Delays in door-to-balloon times have previously been linked to older age and a higher burden of comorbidities in women, but these were accounted for in the present study, they noted.

The answer might lie more in the use of protocol-driven care pathways and more focus on ECG interpretation in female patients, they suggested.

“Women have been described as having higher rates of incorrect triage and delay to first ECG.”

“We found that the culprit lesion was more often the right coronary artery in women and the left anterior descending artery in men—perhaps resulting in more subtle ECG changes in women.”

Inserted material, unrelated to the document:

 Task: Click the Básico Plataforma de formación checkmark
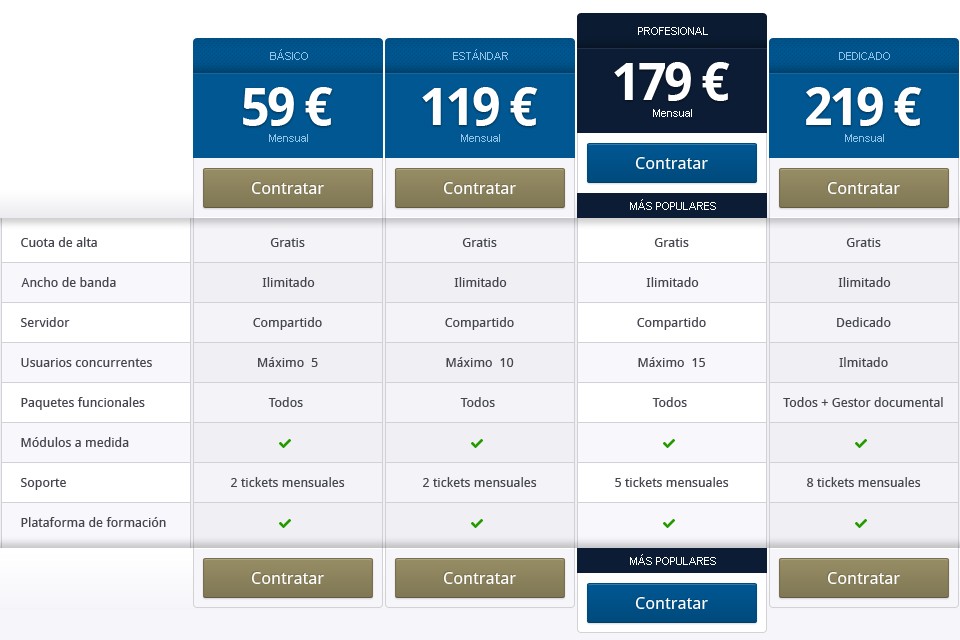tap(285, 522)
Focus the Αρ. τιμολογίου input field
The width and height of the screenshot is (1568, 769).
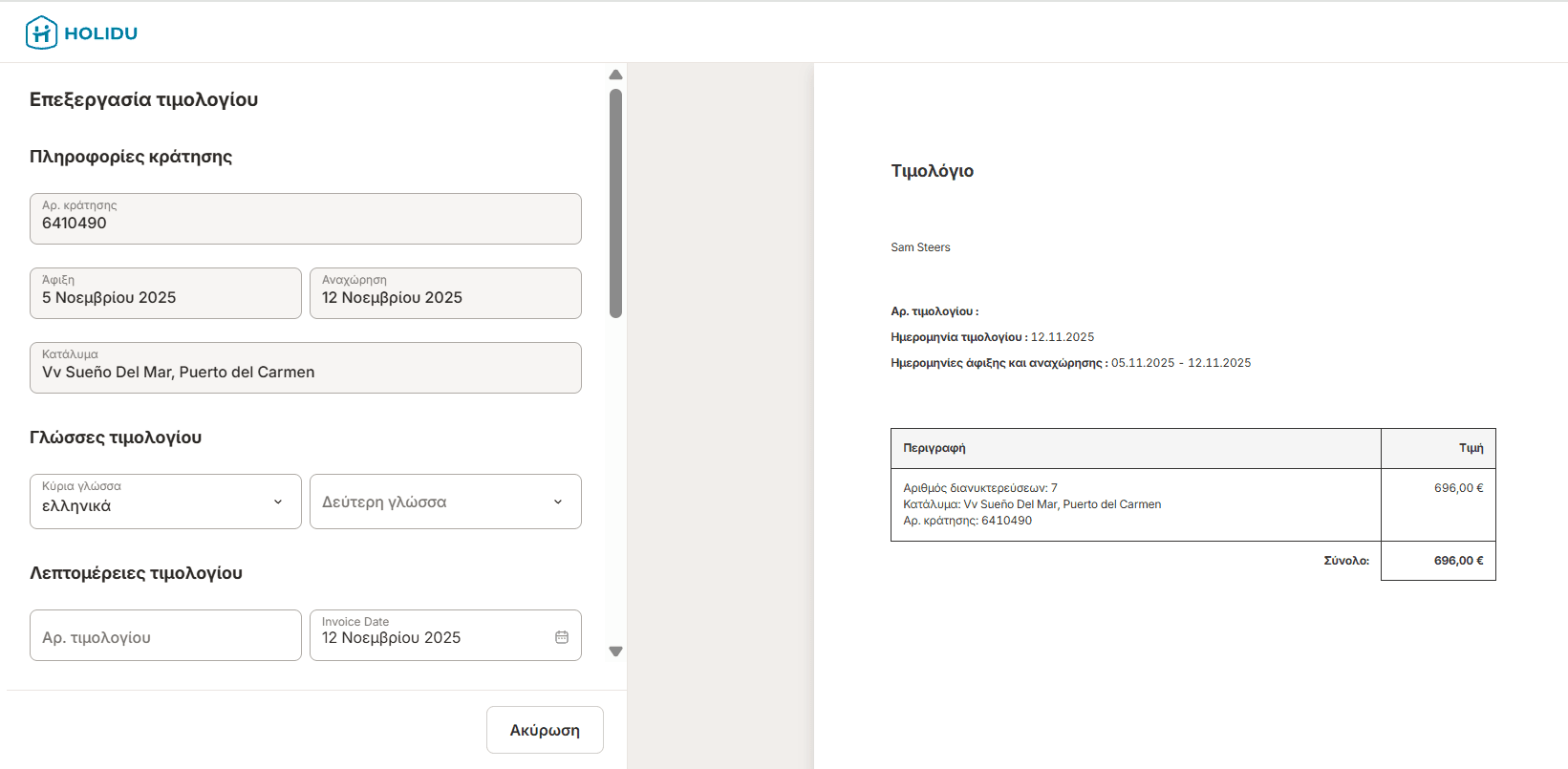165,636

Previous efforts to reduce sex disparities in door to balloon time had successfully used a 4-step protocol focused on cardiac catheterisation lab activation, checklist‐guided early triage, guideline‐directed medical therapy, and a radial first approach in the treatment of STEMI, they wrote

An accompanying commentary said the persistent gaps in STEMI management also showed a need for more education of physicians and medical students in this area

It also suggested a role for artificial intelligence and machine learning  to improve STEMI care and eliminating sex disparities.

“Artificial intelligence may be able to use predictive modelling of features of STEMI and provide a standardised approach to care, which can eliminate implicit bias in the care of women,” said author Dr Martha Gulati, a cardiologist at the University of Arizona.

The study is published in the Journal of the American Heart Association.